(Saved entries)
━━━━━━━━━━━━━━━━━━━━━━━━━━━━━━

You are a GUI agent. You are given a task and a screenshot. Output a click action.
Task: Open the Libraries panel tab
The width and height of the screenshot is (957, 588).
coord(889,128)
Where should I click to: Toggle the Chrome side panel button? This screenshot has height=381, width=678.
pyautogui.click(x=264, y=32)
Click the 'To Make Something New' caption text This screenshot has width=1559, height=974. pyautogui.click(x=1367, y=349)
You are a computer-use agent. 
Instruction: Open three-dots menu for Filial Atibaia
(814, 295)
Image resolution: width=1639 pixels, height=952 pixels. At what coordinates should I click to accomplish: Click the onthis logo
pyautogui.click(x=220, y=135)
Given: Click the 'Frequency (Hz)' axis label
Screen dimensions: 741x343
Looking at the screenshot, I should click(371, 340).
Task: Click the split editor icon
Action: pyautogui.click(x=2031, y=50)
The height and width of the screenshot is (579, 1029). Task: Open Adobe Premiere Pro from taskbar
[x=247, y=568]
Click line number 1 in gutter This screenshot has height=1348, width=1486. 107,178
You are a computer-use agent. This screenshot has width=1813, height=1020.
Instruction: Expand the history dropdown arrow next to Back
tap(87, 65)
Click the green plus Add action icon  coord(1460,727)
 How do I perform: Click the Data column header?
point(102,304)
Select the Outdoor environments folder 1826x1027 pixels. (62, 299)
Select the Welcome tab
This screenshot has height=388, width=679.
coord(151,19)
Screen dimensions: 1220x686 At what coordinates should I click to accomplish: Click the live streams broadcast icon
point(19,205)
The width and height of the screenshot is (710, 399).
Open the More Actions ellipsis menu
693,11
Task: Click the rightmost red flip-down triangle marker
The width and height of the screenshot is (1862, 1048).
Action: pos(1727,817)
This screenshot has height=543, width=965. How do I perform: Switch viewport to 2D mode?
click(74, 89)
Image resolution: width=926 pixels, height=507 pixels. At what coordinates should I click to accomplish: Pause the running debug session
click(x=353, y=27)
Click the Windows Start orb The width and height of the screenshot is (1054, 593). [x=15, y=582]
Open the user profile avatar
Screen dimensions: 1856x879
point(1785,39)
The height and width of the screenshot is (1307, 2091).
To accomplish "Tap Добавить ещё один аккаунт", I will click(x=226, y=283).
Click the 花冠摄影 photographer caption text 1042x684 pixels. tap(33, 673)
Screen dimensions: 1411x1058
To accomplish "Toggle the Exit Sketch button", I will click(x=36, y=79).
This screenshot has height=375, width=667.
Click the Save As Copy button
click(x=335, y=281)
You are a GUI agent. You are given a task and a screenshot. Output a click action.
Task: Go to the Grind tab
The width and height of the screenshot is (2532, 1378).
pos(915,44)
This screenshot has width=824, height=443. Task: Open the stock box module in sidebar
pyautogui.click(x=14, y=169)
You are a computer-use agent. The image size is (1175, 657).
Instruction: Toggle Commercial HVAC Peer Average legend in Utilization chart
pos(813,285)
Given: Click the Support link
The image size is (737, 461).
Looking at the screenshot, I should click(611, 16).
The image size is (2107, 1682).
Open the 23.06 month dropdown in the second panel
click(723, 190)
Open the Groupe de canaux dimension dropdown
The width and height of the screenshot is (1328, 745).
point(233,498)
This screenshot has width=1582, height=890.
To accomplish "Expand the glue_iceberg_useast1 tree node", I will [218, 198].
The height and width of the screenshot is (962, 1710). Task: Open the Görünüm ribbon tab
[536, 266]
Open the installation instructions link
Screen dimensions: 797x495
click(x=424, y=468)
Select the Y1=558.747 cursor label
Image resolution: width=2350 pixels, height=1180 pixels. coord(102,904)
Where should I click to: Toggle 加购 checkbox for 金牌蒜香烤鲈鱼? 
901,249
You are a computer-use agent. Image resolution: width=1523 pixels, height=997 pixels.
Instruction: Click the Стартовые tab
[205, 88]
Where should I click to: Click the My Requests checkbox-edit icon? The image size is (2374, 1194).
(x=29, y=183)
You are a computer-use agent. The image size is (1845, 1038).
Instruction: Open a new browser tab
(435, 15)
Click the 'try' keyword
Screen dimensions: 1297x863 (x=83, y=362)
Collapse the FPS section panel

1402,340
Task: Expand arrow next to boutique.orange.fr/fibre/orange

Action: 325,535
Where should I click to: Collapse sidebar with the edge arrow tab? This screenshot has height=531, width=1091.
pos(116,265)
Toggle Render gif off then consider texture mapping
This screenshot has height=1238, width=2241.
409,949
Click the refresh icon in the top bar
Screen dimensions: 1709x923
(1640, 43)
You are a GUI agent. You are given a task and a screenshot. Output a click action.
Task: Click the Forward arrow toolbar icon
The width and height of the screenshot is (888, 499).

━━━━━━━━━━━━━━━━━━━━━━━━━━━━━━

In the records above, find each line that mentions the string "will", then copy it.

→ RESULT BELOW:
To accomplish "Tap Добавить ещё один аккаунт", I will click(x=226, y=283).
To accomplish "Toggle the Exit Sketch button", I will click(x=36, y=79).
To accomplish "Expand the glue_iceberg_useast1 tree node", I will [218, 198].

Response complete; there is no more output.